*Action item*: Output exactly the lines of the listing below that run from the line with "Go to last page in top pager" through the line with "The image size is (1077, 699).". No pictures.
======== Recorded information
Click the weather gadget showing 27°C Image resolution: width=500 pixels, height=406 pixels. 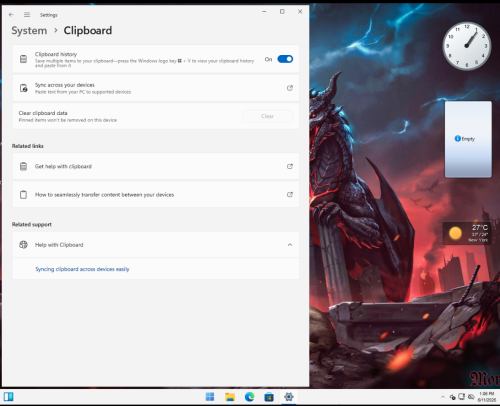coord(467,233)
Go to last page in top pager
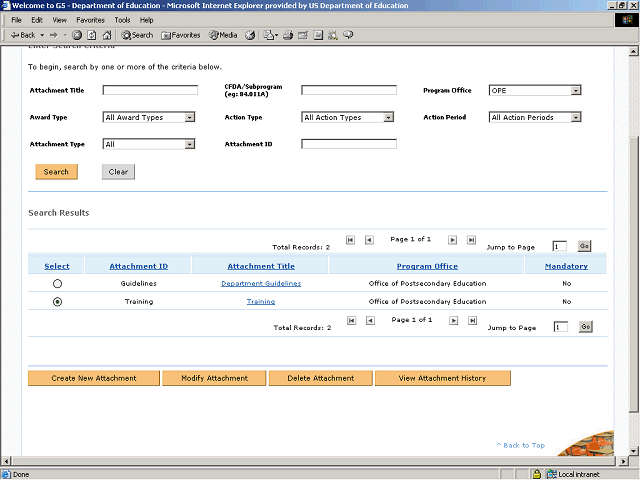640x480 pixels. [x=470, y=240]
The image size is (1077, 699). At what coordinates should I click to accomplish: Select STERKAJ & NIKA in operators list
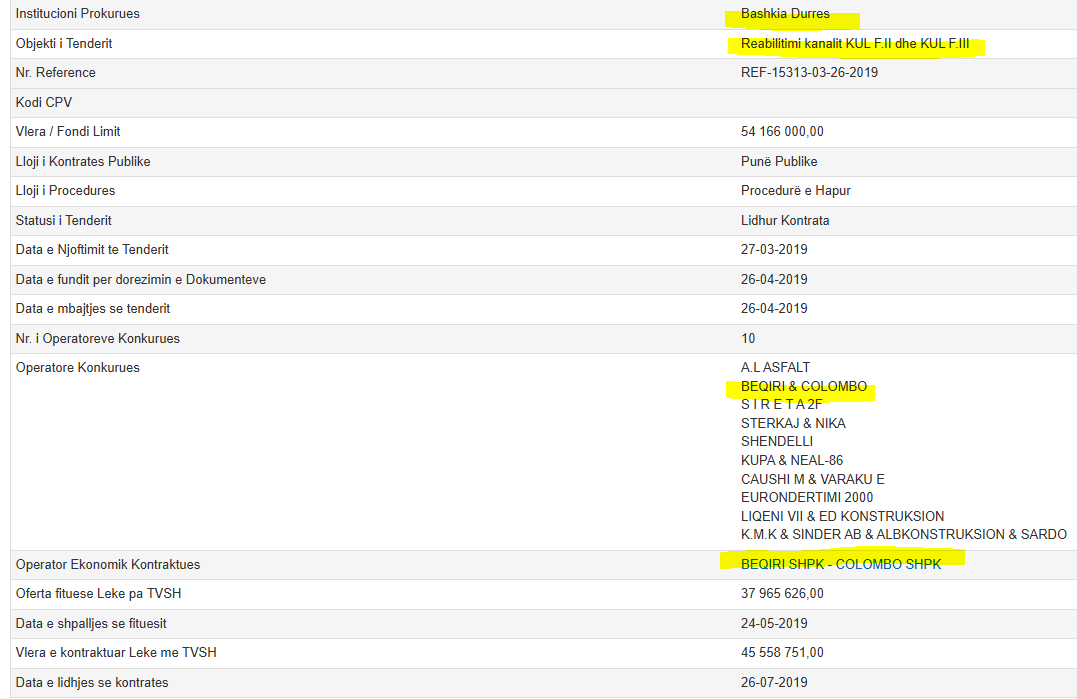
================
======== Recorded information
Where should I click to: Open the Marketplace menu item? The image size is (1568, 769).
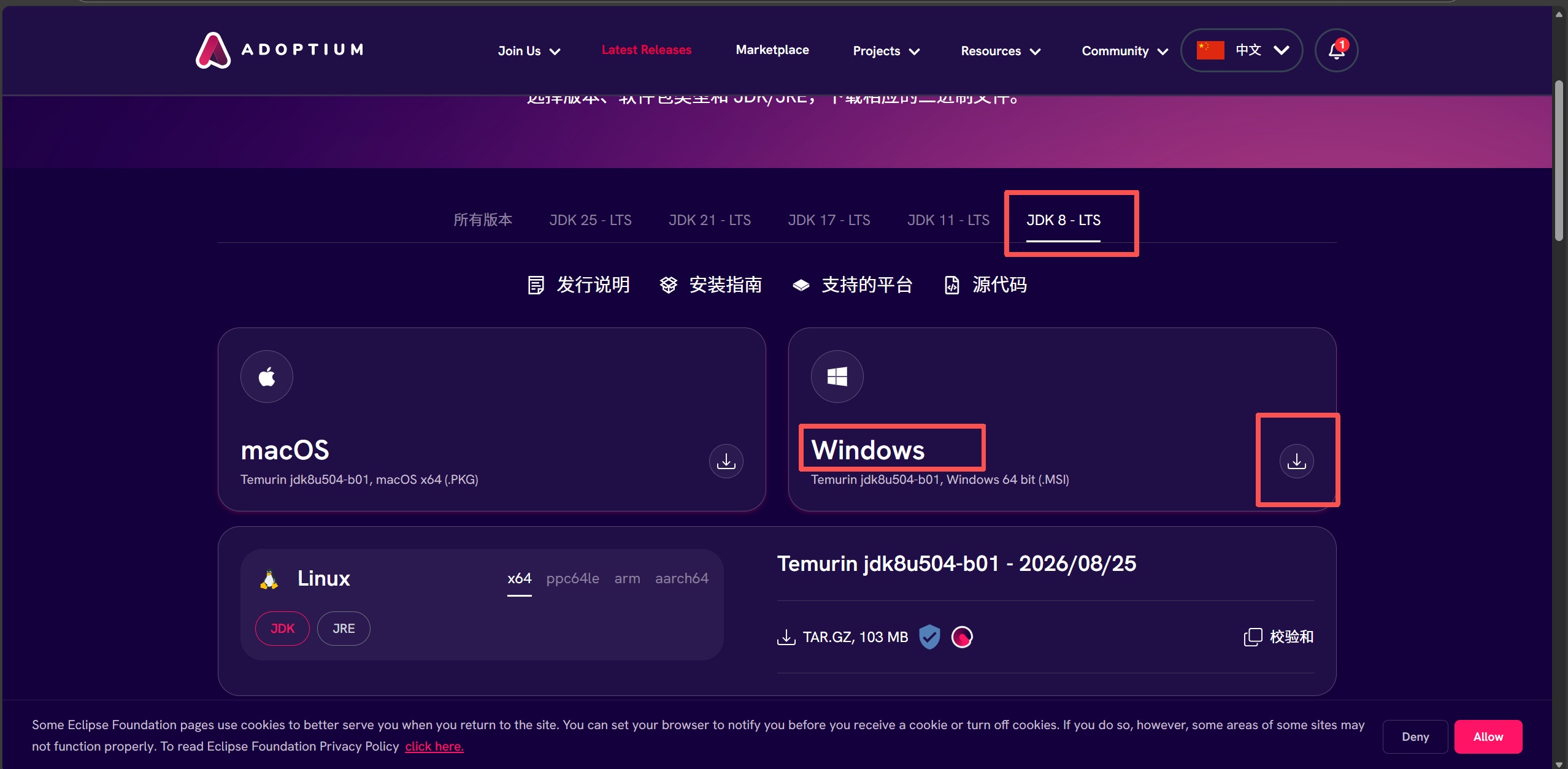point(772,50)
================
*Output of the task*:
Go to last page in top pager
640x480 pixels. [x=470, y=240]
The image size is (1077, 699). At what coordinates should I click to accomplish: Select STERKAJ & NIKA in operators list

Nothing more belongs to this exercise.